1. Complex carbohydrates
Carbohydrates are converted to glucose in the body, and glucose triggers the release of insulin by the pancreas. Insulin raises the level of tryptophan, an amino acid, in the brain. Tryptophan is crucial for the production of serotonin, which produces enhanced feelings of well-being. All this to say, including lots of healthy carbohydrates in the form of whole grains can help boost your mood. Try including the following grains into your diet:
* Brown rice
* Whole wheat (note that some experts suggests omitting wheat in cases of depression, as wheat gluten has been linked to depression in some people)
2. Seeds and nuts
Some seeds contain tryptophan. These include:
* Sunflower seeds
* Pumpkin seeds
* Evening primrose seeds
3. Salad greens
Salads that contain a combination of some or all of the following can help fight depression.
Purslane in particular is an anti-depressant food. According to James A. Duke, PhD, purslane has up to 16 antidepressant compounds; among them are magnesium, potassium, calcium, folate, and lithium. Purslane also contains essential fatty acids (see below).
4. Foods high in B-vitamins
B-vitamins help keep levels of neurotransmitters at healthy levels in the brain. Foods that are high in these vitamins are:
* Pinto and navy beans (black beans and soybeans also are good for depression, as they contain the amino acid phenylalanine)
* Brussels sprouts
Why not make a multi-colored bean soup with whole grain pasta, and have a mixed greens salad on the side? Or you could mix raw broccoli, radishes and peas with sunflower seeds and safflower oil mayonnaise to make a “happy” salad. And eat some crunchy seeds for snacks.
5. Essential fatty acids
Also known as Omega-3s and Omega-6s, deficiencies in essential fatty acids (or EFAs) can lead to depression.

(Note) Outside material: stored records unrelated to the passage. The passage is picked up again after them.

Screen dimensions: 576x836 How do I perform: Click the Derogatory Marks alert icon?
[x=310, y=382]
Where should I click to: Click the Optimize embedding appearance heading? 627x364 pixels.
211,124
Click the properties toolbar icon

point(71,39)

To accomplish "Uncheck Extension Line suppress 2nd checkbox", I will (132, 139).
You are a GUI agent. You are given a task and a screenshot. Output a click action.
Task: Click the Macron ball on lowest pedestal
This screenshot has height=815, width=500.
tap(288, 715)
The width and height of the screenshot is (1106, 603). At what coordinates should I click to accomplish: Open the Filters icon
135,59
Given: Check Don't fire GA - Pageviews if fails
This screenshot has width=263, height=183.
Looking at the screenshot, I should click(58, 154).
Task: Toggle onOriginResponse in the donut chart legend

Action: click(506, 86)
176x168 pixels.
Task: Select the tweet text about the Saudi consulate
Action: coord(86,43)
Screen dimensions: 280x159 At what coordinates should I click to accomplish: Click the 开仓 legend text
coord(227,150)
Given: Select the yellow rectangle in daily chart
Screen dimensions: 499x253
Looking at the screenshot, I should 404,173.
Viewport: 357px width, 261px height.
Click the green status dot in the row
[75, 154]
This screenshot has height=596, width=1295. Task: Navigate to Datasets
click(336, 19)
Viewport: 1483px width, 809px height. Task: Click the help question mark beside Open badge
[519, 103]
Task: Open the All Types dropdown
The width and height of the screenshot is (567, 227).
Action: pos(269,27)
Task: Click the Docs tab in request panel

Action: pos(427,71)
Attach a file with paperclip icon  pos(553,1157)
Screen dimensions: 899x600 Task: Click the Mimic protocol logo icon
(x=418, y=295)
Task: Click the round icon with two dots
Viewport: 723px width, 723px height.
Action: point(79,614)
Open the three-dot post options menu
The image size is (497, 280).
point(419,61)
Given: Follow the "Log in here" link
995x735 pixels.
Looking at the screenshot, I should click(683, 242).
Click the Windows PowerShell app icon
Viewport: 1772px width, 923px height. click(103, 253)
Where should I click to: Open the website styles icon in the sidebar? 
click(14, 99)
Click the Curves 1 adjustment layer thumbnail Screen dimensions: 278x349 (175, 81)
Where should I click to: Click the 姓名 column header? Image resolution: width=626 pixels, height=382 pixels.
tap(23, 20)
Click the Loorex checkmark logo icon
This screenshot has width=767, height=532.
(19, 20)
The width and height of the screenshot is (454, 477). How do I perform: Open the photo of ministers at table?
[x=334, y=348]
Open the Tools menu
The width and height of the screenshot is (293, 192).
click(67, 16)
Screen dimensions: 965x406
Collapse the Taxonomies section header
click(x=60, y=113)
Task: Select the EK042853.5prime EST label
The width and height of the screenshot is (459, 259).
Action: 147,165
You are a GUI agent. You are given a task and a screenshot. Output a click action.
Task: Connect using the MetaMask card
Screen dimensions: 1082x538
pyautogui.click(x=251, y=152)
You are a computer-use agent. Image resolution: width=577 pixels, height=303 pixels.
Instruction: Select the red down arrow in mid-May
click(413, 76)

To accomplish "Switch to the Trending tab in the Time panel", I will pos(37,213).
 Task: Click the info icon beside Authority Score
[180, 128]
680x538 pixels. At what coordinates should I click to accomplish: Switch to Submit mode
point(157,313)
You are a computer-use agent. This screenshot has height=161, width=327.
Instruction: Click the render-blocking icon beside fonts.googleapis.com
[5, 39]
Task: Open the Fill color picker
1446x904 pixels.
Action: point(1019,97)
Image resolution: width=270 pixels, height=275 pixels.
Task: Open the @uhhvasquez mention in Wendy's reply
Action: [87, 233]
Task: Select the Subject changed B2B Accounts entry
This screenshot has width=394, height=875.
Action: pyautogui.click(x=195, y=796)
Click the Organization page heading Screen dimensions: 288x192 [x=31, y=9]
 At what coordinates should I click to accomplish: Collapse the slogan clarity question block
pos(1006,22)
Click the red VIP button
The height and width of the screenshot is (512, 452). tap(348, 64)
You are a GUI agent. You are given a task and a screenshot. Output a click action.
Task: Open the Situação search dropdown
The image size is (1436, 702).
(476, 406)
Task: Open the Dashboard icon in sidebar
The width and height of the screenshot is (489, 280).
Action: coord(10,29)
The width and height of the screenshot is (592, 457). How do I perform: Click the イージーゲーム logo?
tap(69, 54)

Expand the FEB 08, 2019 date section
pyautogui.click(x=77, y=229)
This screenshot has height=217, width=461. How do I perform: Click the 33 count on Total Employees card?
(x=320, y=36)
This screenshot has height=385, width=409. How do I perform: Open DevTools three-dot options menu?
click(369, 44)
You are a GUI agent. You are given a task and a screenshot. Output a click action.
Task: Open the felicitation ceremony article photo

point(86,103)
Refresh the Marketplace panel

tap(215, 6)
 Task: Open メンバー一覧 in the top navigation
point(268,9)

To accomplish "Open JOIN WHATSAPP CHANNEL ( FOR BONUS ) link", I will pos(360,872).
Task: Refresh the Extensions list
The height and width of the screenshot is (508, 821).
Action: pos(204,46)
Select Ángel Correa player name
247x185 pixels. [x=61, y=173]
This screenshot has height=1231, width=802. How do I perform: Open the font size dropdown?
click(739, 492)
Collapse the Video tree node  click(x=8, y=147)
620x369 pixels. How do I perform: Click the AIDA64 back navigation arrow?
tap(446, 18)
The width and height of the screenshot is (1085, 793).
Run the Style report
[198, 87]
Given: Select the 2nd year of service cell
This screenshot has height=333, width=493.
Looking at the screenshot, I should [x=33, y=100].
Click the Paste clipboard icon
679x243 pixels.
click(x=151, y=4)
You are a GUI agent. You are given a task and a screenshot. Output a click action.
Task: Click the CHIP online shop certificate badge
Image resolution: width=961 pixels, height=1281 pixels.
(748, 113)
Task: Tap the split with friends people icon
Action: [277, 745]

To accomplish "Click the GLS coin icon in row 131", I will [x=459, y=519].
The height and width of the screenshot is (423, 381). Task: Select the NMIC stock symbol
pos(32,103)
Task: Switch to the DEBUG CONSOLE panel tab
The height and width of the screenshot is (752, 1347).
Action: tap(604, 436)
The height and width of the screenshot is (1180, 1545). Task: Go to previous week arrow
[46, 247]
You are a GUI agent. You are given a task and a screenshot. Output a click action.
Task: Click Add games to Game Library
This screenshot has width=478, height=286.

Boost your intake of foods high in EFAs, such as:
* Purslane (mentioned above)
* Flaxseeds and flax oil
* Fatty fish such as salmon (be sure to get wild-caught, reputable salmon – the last thing your brain needs is heavy metal toxicity from consuming fish contaminated with mercury)
* Safflower oil
* Olive oil
* Raw nuts (especially cashews, peanuts, and walnuts)
A healthy, complete diet based in whole foods and beneficial fats can go a long way in promoting physical and emotional health.